◆ Written exercise:
In the entries from the line with "You are a computer-use" through the line with "coord(580,408)", switch "spectrum analyzer" to "oscilloscope" and change nothing else. Give only those lines, with the pictures left out.

◆ Given entries:
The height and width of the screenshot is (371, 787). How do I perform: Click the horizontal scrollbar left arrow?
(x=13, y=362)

==

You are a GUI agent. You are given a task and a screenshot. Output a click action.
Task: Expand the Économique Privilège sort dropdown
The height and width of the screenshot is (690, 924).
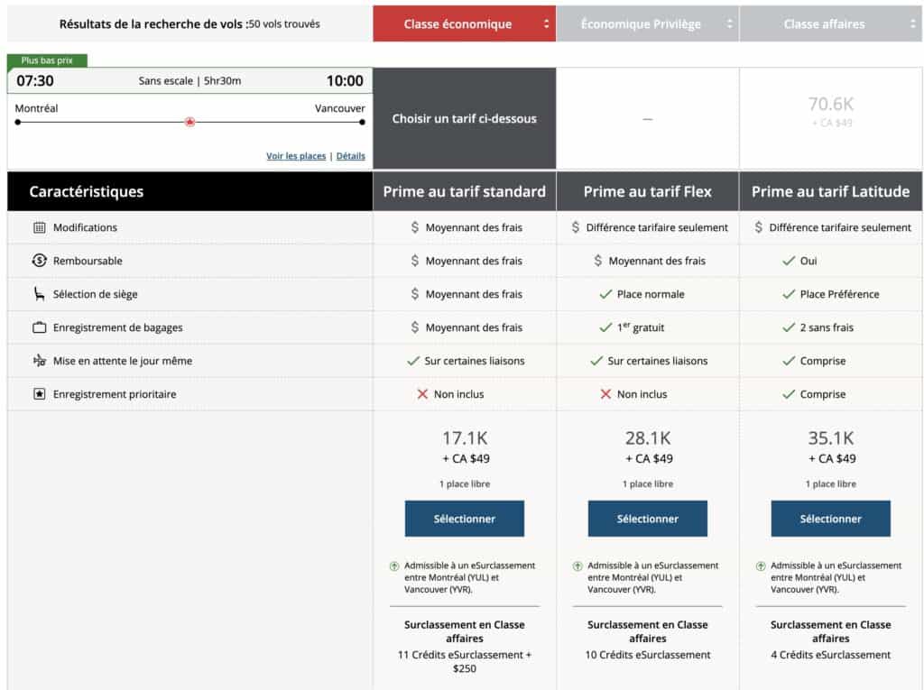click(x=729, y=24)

* * *

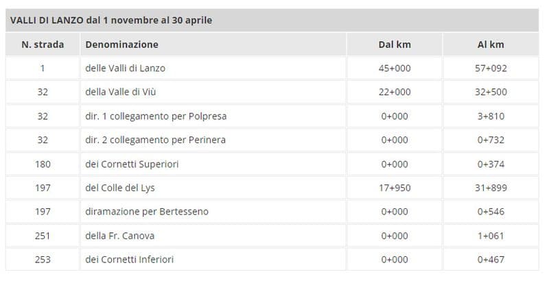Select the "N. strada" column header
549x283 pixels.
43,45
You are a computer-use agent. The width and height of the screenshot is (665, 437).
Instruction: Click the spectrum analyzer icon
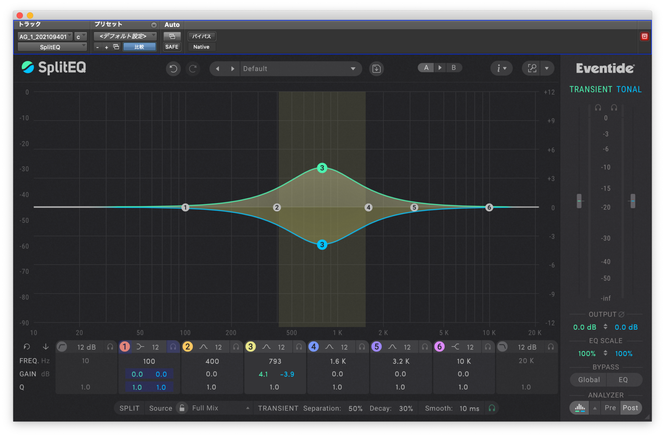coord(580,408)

◆ Exercise answer:
You are a computer-use agent. The width and height of the screenshot is (665, 437).
Instruction: Click the oscilloscope icon
coord(580,408)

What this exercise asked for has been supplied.